• **Exercise instructions**
Write out exactly the lines from the one with "Open the ZeroTolerance username link" through the last line of the data below, but not the pictures.

━━━━━━━━━━━━━━━━

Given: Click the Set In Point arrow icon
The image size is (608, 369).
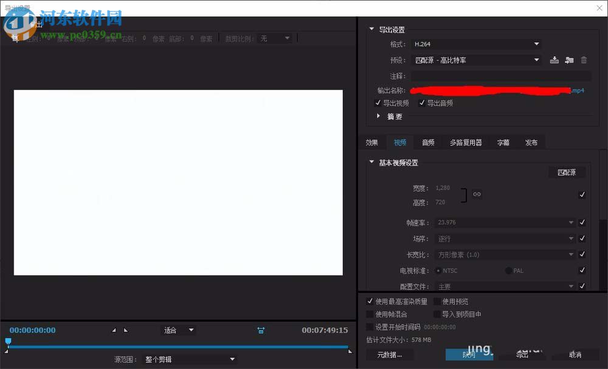Looking at the screenshot, I should tap(113, 329).
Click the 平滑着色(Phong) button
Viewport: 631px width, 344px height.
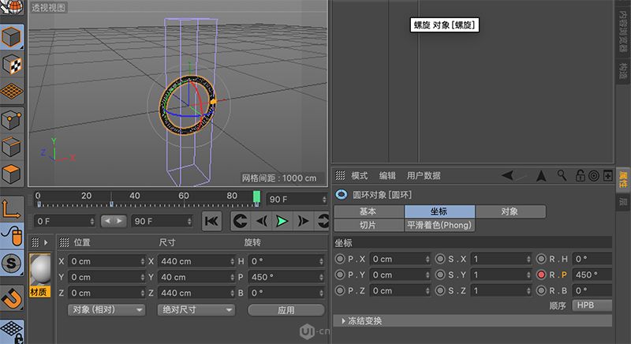tap(440, 226)
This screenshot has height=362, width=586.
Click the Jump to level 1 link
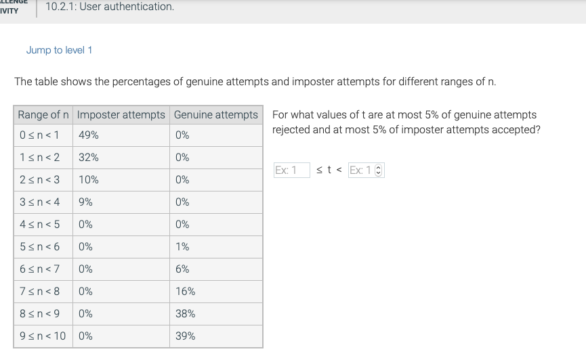[59, 50]
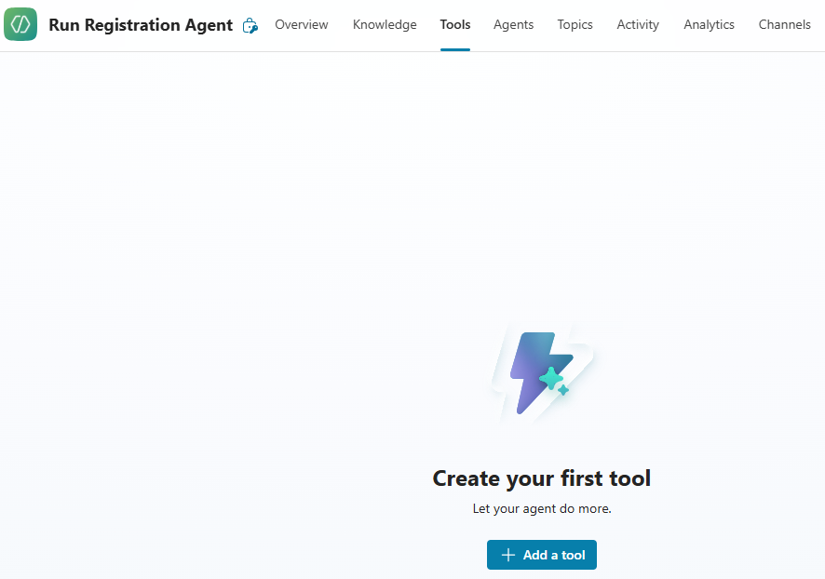Switch to the Knowledge tab
Viewport: 825px width, 579px height.
385,25
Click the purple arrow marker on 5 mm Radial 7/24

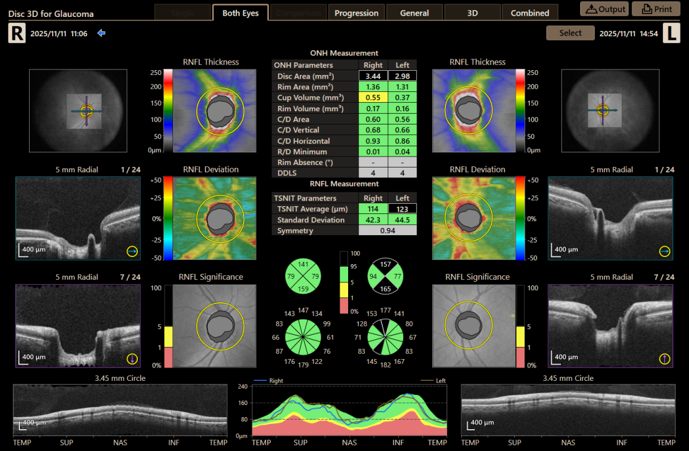click(132, 357)
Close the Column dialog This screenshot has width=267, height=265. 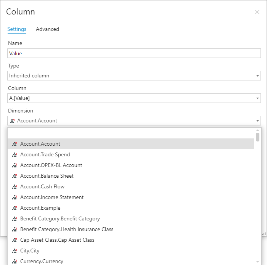257,12
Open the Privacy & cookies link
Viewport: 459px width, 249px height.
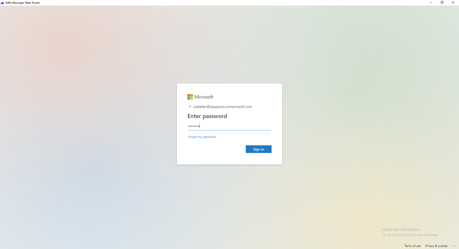[x=436, y=246]
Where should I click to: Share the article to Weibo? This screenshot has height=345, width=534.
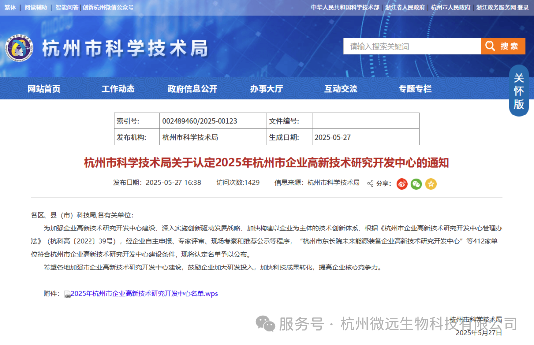(401, 183)
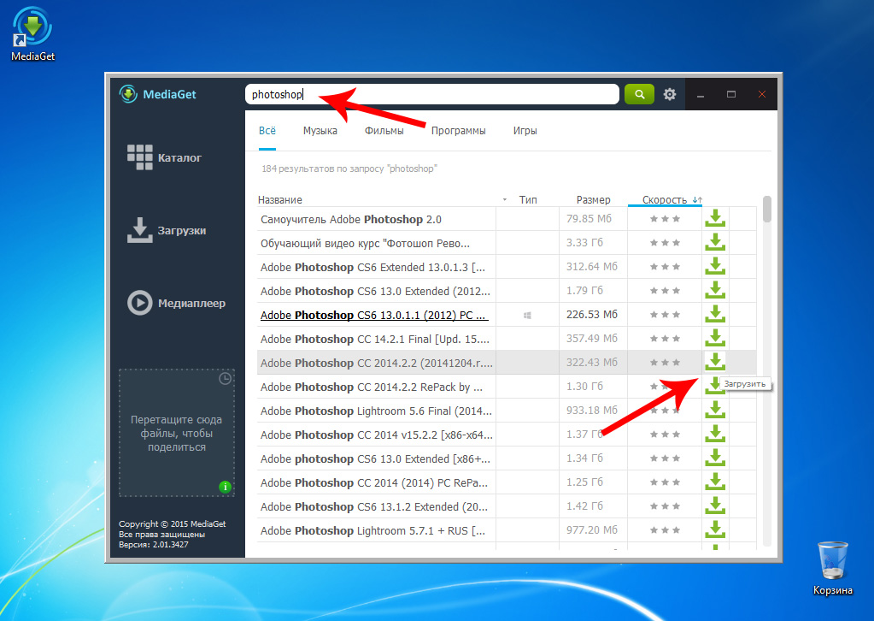This screenshot has width=874, height=621.
Task: Open the Каталог section in sidebar
Action: pyautogui.click(x=166, y=157)
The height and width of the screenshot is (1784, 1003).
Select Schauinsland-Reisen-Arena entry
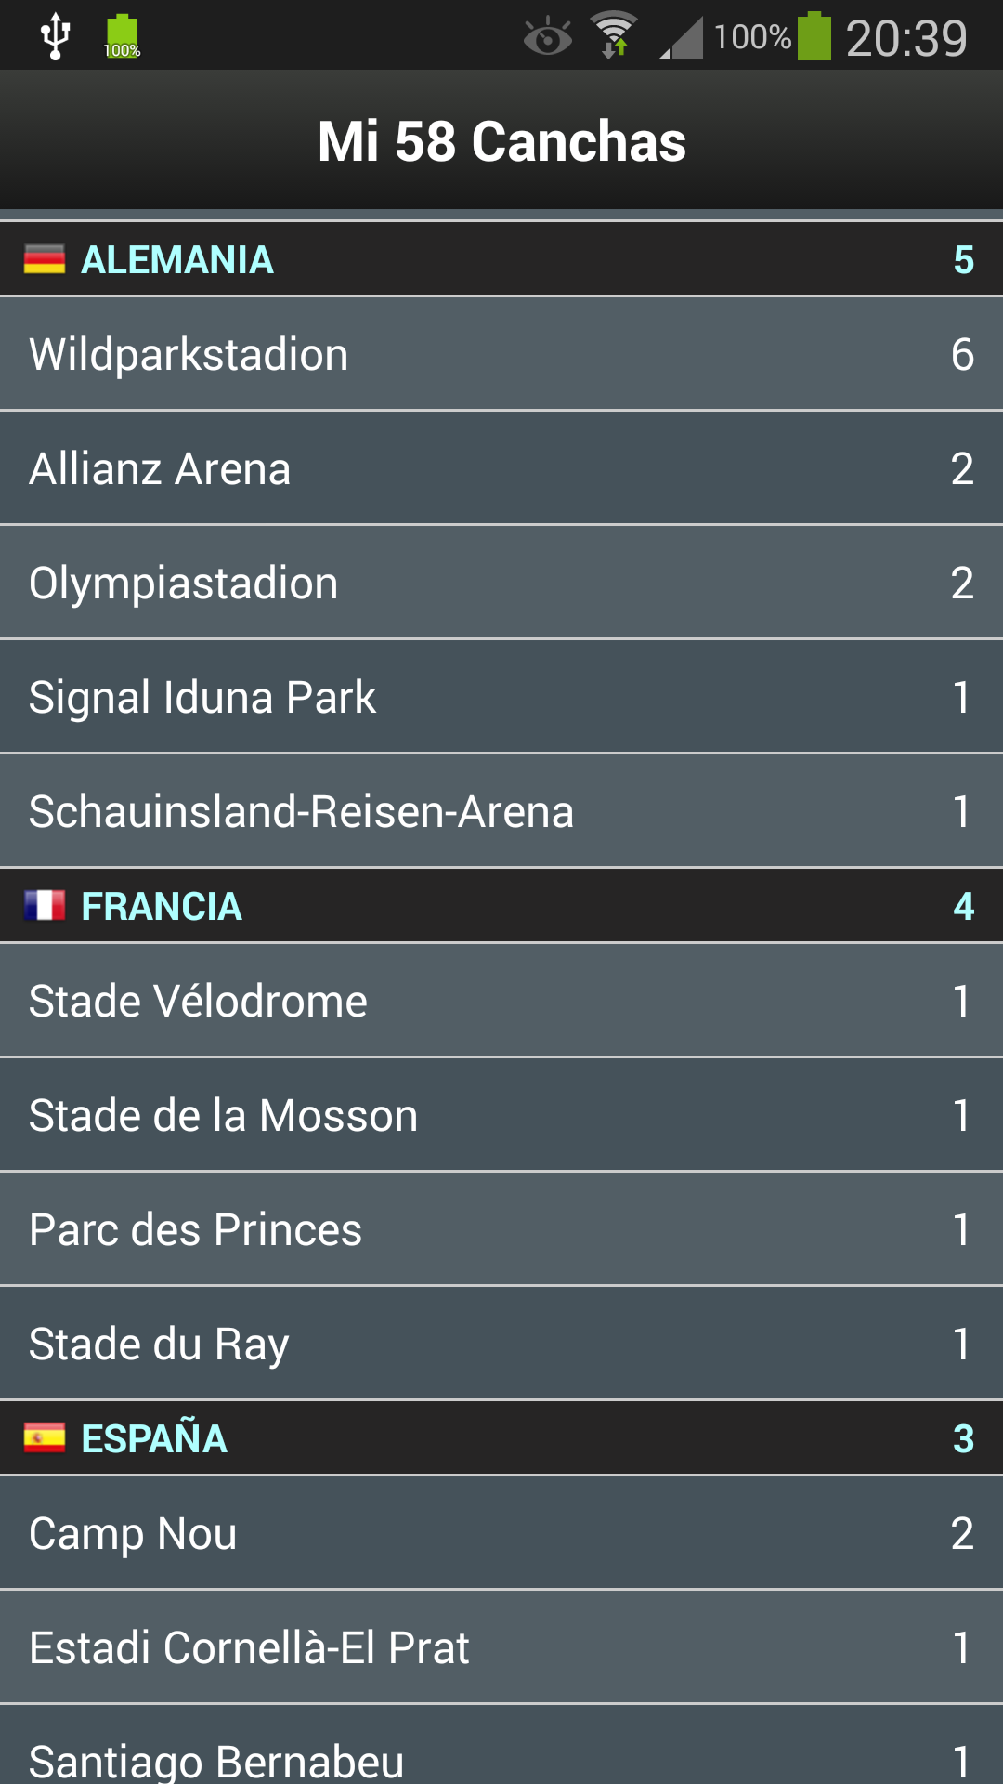pos(502,811)
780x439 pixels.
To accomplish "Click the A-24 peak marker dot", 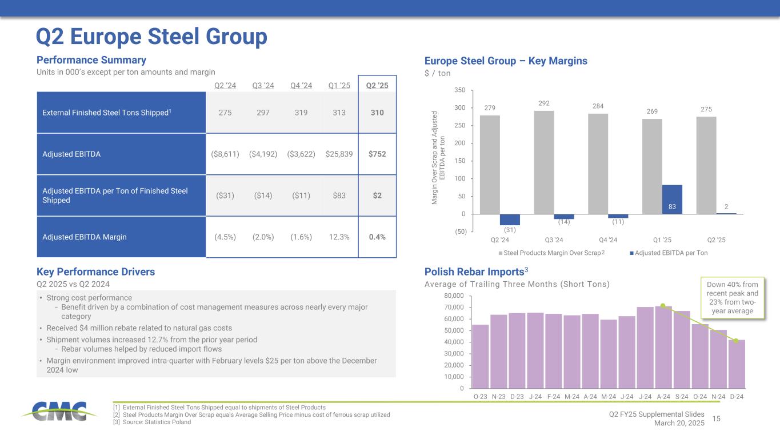I will [663, 305].
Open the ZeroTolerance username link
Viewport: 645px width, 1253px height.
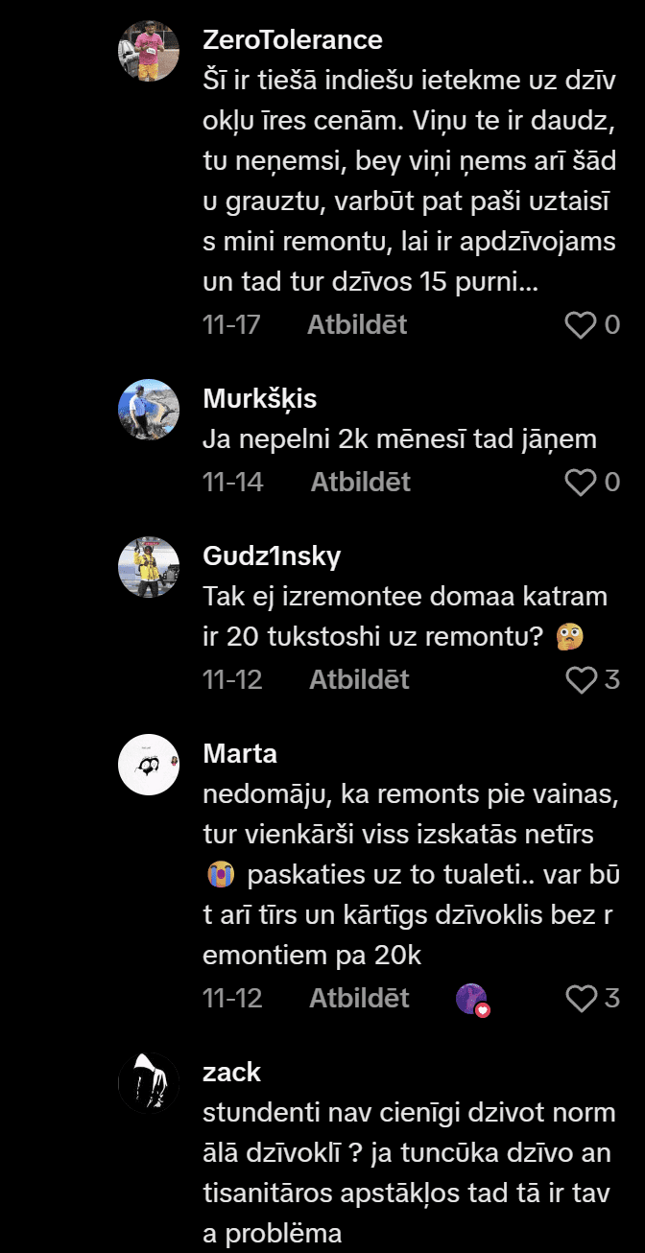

━━━━━━━━━━━━━━━━

• **Your response**
Open the ZeroTolerance username link
Viewport: 645px width, 1253px height.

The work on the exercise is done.